The screening of “Habla y Vota” began with an address from Senior Vice President of HBO Latino, Lucinda Martinez. “My parents gave everything and I’m not paying for a g*d d*** wall.”
The special opened with Adrienne Bailon discussing her experiences as a Latina star on Disney channel, saying, “We need to represent the generations that came before us,” in regards to the importance of voting.
Cristela Alonzo’s story struck a chord with the audience; she discussed her mother’s home in Mexico, explaining that the American dream for her mother was having running water. Throughout her life, her mother had a series of strokes. Her medical problems went untreated because she did not want to take advantage of the system. Citing anti-Latino sentiments such as ones that promote the idea that Latinos steal opportunities, she referenced her mother.
“Not my mom.”
Prince Royce called on the younger generation to vote, saying, “We need to be the difference.”

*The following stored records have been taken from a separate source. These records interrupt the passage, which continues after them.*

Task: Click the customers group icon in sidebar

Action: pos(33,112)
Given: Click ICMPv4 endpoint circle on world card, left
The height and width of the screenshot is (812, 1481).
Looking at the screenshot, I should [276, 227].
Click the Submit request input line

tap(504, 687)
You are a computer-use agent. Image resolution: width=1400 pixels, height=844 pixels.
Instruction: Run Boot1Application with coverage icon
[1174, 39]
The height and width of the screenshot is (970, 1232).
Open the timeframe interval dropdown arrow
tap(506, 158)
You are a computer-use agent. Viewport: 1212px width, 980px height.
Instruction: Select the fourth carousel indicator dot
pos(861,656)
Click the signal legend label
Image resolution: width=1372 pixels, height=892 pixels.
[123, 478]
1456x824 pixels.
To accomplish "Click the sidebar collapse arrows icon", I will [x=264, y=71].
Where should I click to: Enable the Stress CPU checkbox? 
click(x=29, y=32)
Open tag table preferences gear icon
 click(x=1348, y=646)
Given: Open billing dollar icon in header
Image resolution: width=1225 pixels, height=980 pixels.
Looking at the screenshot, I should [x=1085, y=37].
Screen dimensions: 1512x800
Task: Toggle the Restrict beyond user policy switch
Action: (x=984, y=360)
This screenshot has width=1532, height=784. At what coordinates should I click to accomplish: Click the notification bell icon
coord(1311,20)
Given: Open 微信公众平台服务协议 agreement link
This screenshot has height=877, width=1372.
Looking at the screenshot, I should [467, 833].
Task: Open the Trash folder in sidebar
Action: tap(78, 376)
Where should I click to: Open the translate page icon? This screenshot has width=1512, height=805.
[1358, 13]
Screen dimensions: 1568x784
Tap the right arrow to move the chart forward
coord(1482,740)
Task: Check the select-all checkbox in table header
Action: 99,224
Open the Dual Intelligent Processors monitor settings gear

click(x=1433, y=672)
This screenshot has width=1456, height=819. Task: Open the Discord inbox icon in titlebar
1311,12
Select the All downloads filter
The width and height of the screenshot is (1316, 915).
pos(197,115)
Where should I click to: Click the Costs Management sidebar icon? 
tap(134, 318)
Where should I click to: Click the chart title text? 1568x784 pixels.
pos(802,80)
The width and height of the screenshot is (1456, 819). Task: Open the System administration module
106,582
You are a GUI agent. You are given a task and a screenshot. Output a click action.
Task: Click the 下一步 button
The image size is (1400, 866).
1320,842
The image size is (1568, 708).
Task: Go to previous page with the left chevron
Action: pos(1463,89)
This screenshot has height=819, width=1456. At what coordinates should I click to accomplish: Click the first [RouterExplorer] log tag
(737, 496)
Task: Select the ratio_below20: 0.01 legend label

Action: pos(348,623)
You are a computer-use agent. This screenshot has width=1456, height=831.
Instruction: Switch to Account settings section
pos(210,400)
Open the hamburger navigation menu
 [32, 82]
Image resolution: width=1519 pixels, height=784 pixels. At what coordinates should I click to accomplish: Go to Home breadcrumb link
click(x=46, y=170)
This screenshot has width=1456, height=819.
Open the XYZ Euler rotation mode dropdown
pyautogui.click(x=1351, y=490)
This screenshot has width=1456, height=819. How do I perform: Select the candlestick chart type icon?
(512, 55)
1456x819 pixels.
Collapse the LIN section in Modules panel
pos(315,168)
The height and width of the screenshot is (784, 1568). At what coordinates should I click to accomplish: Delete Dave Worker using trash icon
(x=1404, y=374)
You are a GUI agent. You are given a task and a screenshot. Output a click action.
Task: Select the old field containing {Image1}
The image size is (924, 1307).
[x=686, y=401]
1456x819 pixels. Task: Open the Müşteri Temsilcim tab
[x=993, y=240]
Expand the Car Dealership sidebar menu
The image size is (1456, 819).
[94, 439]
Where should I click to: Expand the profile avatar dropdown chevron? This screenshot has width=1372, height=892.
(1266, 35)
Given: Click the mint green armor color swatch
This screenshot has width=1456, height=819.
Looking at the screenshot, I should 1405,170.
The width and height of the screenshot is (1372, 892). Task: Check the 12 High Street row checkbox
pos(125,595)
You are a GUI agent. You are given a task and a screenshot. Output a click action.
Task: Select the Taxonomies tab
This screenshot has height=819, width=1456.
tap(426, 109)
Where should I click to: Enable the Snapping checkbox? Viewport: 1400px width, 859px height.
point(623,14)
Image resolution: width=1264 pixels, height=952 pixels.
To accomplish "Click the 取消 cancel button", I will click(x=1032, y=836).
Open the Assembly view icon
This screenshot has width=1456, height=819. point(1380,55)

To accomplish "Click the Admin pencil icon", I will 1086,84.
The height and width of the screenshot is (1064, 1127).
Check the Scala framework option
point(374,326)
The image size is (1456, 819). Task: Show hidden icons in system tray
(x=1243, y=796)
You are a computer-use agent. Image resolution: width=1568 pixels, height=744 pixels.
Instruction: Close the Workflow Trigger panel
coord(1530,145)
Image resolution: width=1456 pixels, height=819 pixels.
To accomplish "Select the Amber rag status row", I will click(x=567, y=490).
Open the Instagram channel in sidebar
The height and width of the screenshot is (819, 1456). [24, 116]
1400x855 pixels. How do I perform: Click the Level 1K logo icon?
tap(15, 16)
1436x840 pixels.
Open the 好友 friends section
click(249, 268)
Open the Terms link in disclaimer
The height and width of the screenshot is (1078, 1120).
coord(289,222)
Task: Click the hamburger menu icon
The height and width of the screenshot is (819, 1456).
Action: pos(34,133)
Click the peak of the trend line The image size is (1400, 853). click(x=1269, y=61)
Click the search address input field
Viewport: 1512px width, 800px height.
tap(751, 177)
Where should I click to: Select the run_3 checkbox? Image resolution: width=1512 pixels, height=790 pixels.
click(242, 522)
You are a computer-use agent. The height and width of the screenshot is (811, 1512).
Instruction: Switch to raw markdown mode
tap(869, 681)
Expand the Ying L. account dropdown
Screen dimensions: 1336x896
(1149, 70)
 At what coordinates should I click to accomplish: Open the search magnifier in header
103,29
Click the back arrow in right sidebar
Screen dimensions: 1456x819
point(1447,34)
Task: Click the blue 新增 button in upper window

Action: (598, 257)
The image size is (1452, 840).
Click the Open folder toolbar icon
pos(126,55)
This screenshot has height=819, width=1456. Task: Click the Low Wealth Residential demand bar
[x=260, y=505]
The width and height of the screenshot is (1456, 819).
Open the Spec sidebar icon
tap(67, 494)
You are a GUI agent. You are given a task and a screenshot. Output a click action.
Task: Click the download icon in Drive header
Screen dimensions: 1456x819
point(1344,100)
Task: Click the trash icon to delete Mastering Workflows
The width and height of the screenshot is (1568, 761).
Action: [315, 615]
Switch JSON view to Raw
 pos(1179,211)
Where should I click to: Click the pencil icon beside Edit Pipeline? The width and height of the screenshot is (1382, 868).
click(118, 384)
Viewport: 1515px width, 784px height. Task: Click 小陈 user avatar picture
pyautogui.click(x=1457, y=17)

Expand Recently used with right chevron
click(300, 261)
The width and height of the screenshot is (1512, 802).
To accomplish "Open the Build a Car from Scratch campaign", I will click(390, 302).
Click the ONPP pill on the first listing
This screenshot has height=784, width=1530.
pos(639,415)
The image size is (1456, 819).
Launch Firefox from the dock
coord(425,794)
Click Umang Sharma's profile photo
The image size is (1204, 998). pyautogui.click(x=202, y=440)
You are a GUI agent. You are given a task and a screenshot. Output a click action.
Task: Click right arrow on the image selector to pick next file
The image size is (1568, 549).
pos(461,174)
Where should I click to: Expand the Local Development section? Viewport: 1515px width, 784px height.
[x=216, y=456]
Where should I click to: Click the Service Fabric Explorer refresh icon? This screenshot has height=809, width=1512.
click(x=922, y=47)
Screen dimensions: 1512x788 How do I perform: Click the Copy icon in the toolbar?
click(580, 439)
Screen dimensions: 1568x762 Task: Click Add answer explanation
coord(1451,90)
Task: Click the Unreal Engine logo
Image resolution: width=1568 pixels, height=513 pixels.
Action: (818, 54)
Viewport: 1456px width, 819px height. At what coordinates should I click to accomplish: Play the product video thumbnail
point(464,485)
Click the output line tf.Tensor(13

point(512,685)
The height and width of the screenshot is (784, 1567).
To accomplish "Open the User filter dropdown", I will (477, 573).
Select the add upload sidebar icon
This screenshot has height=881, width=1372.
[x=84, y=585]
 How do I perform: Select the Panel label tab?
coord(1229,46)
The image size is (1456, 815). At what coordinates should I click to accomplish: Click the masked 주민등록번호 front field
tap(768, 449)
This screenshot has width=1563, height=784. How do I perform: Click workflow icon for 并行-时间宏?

Comedian Gabe Gonzalez recounted being 10 years old and witnessing his parents arguing over which candidate to vote for. While driving one day, his mother mentioned that she might not vote, and even at 10 years old, Gonzalez stated, “Not voting is giving up your voice.”
Award-winning journalist Jorge Ramos explained the power that the Latino vote has in this country.
“For the first time we Latinos have gone from big numbers to power. No one can make it to the White House without the Hispanic vote.”
Julissa Arce spoke on her experiences about being an undocumented immigrant who moved up the ranks of Goldman Sachs, establishing herself as one of the most qualified people who worked for the company.
“You may not know the names of the 11 million undocumented immigrants, but your vote is going to impact them.”
After the screening, Maria Teresa Kumar oversaw a panel discussion with some of the stars of the special. She asked each panelist to explain why they chose to share their story for the special.
“Danger in telling my story and that danger is that the only thing to celebrate is when someone becomes vice president of Goldman Sachs…and that’s not true…I shared my story to say ‘It’s not just about me,’ because the people who are cleaning our homes and picking our strawberries, they make our country grow,” said Julissa Arce.
Jeimy Osorio emphasized speaking for those who cannot speak for themselves.
“I feel very lucky so now that I have the opportunity to open my mouth and tell the story and use my voice, why not to do it for the people that don’t have that opportunity?”